While justices normally tread lightly on topics they might see bubble up to their bench, Protasiewicz, has openly called the state’s Republican-favoring state and Congressional district lines “rigged.” She’s said that the US Supreme Court case putting abortion’s legality in state hands was wrongly decided. And she accuses Kelly of partisanship.

“The problem with Dan Kelly’s interpretation of the constitution is that he always bends it to fit his extreme political views,” said Protasiewicz, who is backed by Democratic-aligned groups, labor organizations and abortion rights groups. “We need to follow the law and uphold the constitution, not abuse it to force a political ideology on the people of our state or justify decisions that benefit political organizations.”

‘Balance The Values’

The philosophical clash is headed for a real-world collision.

Wisconsin Attorney General Josh Kaul’s (D) challenge to the state’s abortion ban is before the Dane County Circuit Court in Madison, and is nearly certain to end up before a Wisconsin Supreme Court that last year split 4-3 on half of its cases, so either Kelly or Protasiewicz will become a deciding vote.

Protasiewicz’s argument is in line with the one taken by the dissenters in the Supreme Court’s Dobbs case who agreed with the high court’s 1973 decision granting a federal right to an abortion, while Kelly’s position tracks the one held by the majority which found no constitutional right to an abortion, said University of Michigan Law School Professor Leah Litman, a Dobbs critic.

The decision was like trying to “determine what rights women have today by looking back to a time when women didn’t have any rights at all,” she said. “They’re not allowed to vote—or anything—and asking what rights they had then? To no one’s surprise that results in pretty undemocratic pathologies, because our country was once a patriarchy.”

Conservatives have praised the Dobbs decision, saying there’s no US constitutional text, history or tradition necessary to support a federal abortion right.

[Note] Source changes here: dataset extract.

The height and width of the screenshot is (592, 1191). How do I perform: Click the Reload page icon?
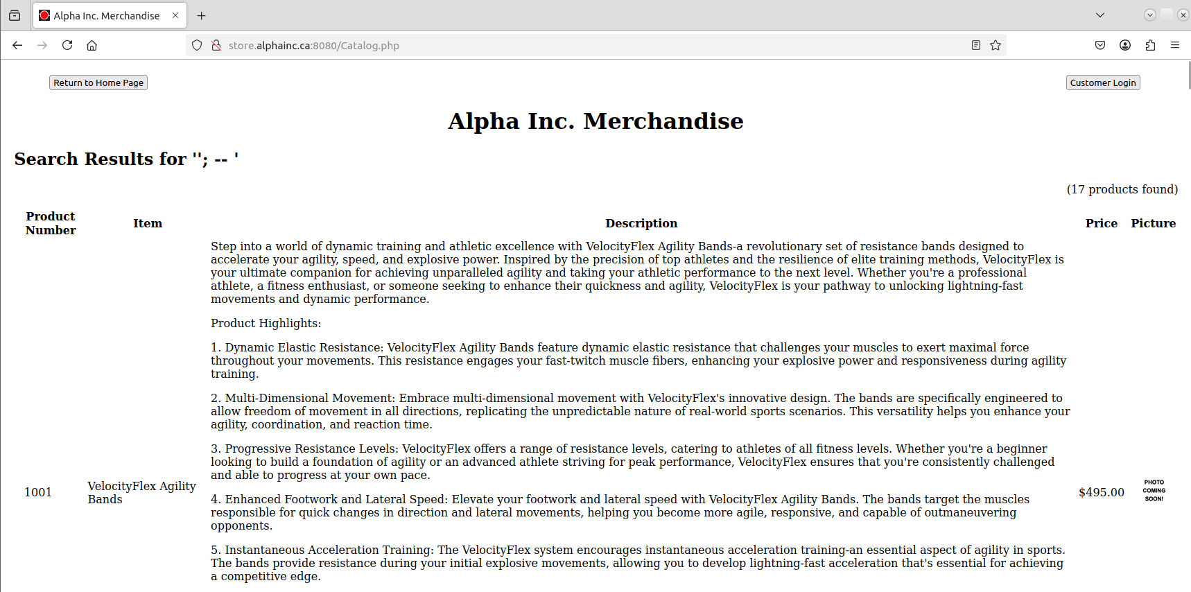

Protasiewicz-backer and sitting Justice Rebecca Frank Dallet said in an email that she and Protasiewicz analyze text, history and tradition but also “the need to balance the values of the majority and those the Constitution serves to protect from the majority.”

“The truth is that the constitution is made up of broad principles stated generally,” she wrote. Applying phrases like a protection against “unreasonable searches and seizures” to modern day issues like drone surveillance or searching a cell phone makes no sense “because these situations were unimaginable when the constitution was written.”

After the US Supreme Court put states in the driver’s seat for abortion rights, and the 2019 Rucho decision left state courts as the only legal venue for challenges to partisan gerrymandering, Wisconsin’s election stands out for the clarity of the choice before voters.

“It’s important for people to realize what the stakes are in these elections,” Litman said. “It is not a good thing when you have these elections being run in abstract generalities that don’t describe what is actually going to happen when you elect one justice versus another.”